*** Block opens ***
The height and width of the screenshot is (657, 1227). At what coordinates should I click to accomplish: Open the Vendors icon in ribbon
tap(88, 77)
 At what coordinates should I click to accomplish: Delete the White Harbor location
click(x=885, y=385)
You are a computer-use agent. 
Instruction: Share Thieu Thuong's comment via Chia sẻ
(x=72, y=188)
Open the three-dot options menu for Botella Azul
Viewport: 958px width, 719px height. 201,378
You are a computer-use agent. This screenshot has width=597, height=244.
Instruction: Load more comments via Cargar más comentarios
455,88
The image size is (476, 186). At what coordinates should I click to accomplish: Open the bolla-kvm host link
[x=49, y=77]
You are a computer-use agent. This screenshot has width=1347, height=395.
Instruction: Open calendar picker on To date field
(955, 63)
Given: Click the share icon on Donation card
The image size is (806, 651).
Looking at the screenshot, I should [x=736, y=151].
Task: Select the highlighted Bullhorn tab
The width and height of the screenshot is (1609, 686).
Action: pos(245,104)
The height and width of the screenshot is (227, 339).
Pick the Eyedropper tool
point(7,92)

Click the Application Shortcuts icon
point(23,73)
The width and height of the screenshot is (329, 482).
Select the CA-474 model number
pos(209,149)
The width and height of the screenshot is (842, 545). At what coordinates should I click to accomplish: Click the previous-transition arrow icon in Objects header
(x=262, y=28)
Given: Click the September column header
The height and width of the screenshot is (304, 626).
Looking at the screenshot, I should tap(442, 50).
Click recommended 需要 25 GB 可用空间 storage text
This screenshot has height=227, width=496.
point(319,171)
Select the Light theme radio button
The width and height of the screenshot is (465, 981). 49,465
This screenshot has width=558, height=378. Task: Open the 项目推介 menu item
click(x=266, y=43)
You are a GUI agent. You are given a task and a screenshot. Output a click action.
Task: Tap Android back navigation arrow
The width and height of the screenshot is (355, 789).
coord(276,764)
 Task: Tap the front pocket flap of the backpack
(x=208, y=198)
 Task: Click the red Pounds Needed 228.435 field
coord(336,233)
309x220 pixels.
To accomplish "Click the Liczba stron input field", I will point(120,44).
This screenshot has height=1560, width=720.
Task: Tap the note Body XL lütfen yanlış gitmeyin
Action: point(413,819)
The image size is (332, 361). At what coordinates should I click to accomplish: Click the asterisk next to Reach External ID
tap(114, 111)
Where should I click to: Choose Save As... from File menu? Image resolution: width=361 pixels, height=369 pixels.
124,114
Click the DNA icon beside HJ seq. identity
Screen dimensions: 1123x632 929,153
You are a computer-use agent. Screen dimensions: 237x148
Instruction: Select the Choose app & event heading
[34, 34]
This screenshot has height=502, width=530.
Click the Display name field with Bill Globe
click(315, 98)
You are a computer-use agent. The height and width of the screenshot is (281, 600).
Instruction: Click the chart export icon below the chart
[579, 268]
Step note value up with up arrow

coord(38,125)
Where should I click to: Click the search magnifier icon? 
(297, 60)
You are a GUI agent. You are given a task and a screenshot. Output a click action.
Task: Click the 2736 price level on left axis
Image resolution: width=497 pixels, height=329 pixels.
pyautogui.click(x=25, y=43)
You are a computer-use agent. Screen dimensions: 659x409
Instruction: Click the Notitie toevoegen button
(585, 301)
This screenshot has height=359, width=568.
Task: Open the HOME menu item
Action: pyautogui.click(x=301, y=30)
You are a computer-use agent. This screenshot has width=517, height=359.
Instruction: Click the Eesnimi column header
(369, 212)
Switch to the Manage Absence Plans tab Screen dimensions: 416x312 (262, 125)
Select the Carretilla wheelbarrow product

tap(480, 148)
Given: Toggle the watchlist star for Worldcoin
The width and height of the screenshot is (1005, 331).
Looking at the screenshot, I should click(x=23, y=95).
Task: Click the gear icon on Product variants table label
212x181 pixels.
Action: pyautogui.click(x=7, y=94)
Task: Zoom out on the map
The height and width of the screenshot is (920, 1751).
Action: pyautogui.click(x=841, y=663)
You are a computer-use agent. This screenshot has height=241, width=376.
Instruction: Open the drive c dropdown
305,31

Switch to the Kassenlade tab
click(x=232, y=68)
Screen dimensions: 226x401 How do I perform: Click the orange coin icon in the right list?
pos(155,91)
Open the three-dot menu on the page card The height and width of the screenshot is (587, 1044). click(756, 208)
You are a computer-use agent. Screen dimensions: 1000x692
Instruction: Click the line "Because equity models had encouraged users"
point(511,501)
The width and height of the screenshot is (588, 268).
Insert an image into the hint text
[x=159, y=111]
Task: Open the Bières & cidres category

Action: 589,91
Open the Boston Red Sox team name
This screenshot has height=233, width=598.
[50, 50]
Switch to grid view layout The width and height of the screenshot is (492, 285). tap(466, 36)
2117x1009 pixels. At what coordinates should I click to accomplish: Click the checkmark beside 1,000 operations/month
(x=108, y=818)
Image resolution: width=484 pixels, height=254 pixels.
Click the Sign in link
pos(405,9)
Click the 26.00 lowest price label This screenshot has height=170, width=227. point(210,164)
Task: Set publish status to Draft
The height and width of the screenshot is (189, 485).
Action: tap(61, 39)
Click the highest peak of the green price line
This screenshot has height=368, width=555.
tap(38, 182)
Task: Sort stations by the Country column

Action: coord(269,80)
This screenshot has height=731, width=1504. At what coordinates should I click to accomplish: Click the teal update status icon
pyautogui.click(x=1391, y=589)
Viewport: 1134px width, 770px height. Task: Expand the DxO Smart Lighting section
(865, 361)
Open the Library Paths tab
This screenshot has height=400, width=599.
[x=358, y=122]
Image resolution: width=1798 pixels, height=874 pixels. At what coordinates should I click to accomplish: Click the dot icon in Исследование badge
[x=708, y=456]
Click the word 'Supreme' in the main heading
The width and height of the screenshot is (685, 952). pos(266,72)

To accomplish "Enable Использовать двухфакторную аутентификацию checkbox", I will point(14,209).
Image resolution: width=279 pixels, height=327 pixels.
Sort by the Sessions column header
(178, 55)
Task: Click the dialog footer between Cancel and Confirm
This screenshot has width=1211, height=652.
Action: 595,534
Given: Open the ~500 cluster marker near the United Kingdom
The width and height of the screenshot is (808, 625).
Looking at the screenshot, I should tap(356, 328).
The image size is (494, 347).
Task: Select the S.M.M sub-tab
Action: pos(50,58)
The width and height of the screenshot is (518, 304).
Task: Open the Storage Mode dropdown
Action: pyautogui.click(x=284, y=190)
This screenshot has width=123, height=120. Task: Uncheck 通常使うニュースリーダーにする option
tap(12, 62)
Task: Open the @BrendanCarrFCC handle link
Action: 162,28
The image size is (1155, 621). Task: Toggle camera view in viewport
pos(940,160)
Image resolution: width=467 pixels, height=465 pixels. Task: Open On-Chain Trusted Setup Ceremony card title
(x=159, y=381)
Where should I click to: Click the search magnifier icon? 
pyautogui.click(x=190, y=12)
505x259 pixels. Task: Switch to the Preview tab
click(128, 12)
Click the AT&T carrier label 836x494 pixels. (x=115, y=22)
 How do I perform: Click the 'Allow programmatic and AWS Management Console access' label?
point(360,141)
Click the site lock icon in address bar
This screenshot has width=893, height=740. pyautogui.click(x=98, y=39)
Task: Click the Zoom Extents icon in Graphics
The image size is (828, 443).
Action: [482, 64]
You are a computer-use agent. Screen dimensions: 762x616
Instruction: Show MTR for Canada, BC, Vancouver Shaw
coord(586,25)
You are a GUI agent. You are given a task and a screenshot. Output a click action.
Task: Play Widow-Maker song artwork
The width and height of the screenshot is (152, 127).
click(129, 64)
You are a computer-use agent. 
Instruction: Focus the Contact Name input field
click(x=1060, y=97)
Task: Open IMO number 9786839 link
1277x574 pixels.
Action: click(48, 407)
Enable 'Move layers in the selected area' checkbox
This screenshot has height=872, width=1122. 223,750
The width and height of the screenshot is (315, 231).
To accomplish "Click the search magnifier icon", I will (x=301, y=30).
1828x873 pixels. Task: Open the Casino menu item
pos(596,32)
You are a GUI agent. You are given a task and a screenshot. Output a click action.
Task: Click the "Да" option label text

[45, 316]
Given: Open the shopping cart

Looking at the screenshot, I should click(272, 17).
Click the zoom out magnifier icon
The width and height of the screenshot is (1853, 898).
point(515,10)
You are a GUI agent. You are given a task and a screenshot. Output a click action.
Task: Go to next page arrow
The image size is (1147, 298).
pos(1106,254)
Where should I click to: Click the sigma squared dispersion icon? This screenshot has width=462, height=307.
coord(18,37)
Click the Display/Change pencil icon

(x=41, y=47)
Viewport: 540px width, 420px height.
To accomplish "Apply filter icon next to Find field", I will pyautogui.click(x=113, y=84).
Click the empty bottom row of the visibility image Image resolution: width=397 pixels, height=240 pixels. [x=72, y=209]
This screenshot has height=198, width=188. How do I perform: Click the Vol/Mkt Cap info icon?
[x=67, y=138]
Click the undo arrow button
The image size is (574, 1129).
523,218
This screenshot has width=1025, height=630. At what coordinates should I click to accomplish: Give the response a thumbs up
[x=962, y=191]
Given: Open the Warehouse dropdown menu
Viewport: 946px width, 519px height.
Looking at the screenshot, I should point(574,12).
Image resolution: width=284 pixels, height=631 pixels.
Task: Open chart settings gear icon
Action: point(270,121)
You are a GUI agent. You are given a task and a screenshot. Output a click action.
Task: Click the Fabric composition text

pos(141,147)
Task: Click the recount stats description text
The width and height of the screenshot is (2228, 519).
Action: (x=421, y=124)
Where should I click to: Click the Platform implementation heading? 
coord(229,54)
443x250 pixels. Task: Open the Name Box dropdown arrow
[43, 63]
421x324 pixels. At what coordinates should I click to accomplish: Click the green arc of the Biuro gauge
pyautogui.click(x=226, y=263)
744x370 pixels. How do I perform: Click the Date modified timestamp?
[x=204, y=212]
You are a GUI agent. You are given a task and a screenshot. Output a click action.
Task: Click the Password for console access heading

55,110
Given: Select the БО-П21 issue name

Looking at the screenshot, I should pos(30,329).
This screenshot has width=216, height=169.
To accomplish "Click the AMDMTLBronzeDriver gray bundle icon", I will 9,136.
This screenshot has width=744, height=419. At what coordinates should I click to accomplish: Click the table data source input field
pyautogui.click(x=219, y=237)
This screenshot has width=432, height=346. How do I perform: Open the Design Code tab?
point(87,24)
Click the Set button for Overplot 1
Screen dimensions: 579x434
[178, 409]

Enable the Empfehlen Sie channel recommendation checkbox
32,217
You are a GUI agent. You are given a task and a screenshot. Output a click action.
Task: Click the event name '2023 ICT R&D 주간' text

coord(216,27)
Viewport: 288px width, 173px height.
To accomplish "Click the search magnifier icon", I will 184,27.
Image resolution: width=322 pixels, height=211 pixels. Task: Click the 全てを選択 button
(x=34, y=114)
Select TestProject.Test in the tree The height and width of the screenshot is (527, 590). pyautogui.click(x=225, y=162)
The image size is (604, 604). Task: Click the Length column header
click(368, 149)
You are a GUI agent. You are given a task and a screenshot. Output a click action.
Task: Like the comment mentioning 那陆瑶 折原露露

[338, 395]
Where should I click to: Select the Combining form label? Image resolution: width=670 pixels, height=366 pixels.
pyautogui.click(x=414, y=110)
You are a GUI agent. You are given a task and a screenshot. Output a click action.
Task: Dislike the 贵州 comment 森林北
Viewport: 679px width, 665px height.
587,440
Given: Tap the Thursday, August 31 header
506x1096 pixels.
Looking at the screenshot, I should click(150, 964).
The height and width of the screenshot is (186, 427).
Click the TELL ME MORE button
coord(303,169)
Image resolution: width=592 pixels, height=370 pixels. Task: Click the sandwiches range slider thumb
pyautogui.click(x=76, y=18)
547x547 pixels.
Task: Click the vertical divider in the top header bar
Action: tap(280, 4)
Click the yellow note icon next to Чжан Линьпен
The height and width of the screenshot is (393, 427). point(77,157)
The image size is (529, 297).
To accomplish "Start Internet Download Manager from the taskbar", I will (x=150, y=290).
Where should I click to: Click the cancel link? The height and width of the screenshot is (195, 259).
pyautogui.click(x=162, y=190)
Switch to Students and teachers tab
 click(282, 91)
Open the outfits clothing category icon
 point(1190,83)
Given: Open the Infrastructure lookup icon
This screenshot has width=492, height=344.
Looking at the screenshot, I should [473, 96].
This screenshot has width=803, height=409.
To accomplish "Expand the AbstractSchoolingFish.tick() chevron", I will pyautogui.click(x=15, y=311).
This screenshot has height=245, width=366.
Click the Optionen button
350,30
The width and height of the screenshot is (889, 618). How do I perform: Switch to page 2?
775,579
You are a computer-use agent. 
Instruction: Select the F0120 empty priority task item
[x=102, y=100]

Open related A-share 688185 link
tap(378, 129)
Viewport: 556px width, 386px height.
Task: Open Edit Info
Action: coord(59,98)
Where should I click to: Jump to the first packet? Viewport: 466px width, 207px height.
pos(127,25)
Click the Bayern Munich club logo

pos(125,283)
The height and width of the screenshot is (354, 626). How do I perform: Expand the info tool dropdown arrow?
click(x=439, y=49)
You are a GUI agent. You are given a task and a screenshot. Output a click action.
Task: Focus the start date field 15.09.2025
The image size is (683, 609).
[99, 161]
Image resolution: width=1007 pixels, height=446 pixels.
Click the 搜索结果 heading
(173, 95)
*** Block closes ***
## Problem details
Every line from the one containing "Instruction: Select the F0120" to the final line of the listing above should be set down exactly, with nothing added.

## Answer section
Instruction: Select the F0120 empty priority task item
[x=102, y=100]

Open related A-share 688185 link
tap(378, 129)
Viewport: 556px width, 386px height.
Task: Open Edit Info
Action: coord(59,98)
Where should I click to: Jump to the first packet? Viewport: 466px width, 207px height.
pos(127,25)
Click the Bayern Munich club logo

pos(125,283)
The height and width of the screenshot is (354, 626). How do I perform: Expand the info tool dropdown arrow?
click(x=439, y=49)
You are a GUI agent. You are given a task and a screenshot. Output a click action.
Task: Focus the start date field 15.09.2025
The image size is (683, 609).
[99, 161]
Image resolution: width=1007 pixels, height=446 pixels.
Click the 搜索结果 heading
(173, 95)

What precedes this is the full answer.